To answer your questions, let's break down the given information and go step by step.
1. To calculate the number of chlorine atoms present in each molecule of A liberated by hydrolysis, we need to use the given data.
We know that 0.805g of compound A was used in the hydrolysis reaction, and 0.718g of silver chloride was formed as a result.
To find the number of chlorine atoms, we will use the molar mass of silver chloride (AgCl).
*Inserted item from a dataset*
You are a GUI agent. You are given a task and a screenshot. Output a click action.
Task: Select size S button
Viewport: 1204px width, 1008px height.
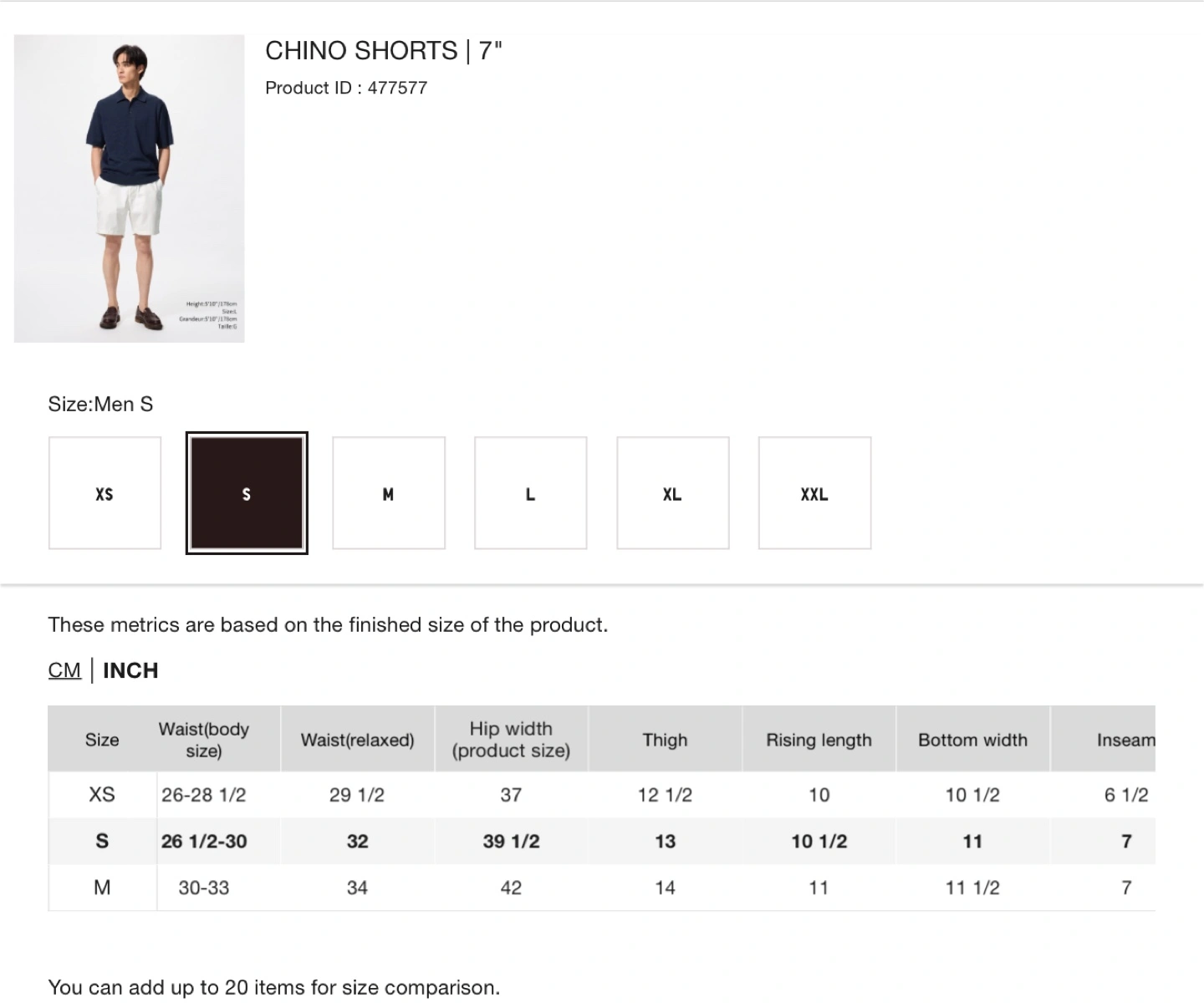(247, 493)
The molar mass of Ag is 107.87 g/mol, and the molar mass of Cl is 35.45 g/mol.
Since the molar mass of AgCl is the sum of the molar masses of Ag and Cl, we can calculate it as follows:
Molar mass of AgCl = Molar mass of Ag + Molar mass of Cl
= 107.87 g/mol + 35.45 g/mol
= 143.32 g/mol
Next, we can calculate the number of moles of AgCl using the formula:
Number of moles = Mass / Molar mass
Number of moles of AgCl = 0.718g / 143.32 g/mol = 0.0050 mol
Since AgCl contains one chloride ion (Cl-) per molecule, the number of moles of Cl- will also be 0.0050 mol.
Now, we can calculate the number of chlorine atoms using Avogadro's number (6.022 x 10^23 atoms/mol):
Number of chlorine atoms = Number of moles of Cl- x Avogadro's number
= 0.0050 mol x 6.022 x 10^23 atoms/mol
= 3.011 x 10^21 chlorine atoms
Therefore, there are approximately 3.011 x 10^21 chlorine atoms in each molecule of compound A.
2. The result obtained in question 1 can be explained by understanding the hydrolysis reaction and the formation of silver chloride.
In the reflux reaction between compound A (C7H6Cl2) and excess potassium hydroxide (KOH), the hydrolysis of A takes place. The hydrolysis reaction involves the breaking of chemical bonds using water (H2O).
C7H6Cl2 + 2KOH + H2O → C6H6 + 2KCl + 2H2O
In this reaction, two chloride ions (Cl-) are liberated as potassium chloride (KCl) along with water (H2O) and the formation of compound C6H6 (benzene).
When the resulting solution is acidified with dilute HNO3 acid and excess silver nitrate (AgNO3) is added, a precipitation reaction occurs as silver chloride (AgCl) is formed:
Ag+ (aq) + Cl- (aq) → AgCl (s)
The formation of silver chloride can be used to detect the presence of chloride ions. The stoichiometry of this reaction indicates that one chloride ion (Cl-) reacts with one silver ion (Ag+) to form one molecule of silver chloride (AgCl), which is a white precipitate.
By measuring the mass of the silver chloride formed, we can determine the amount of chloride ions present and, consequently, the number of chlorine atoms originally present in compound A.
Therefore, the result obtained in question 1 suggests that compound A contains two chlorine atoms per molecule, which are liberated as chloride ions during hydrolysis.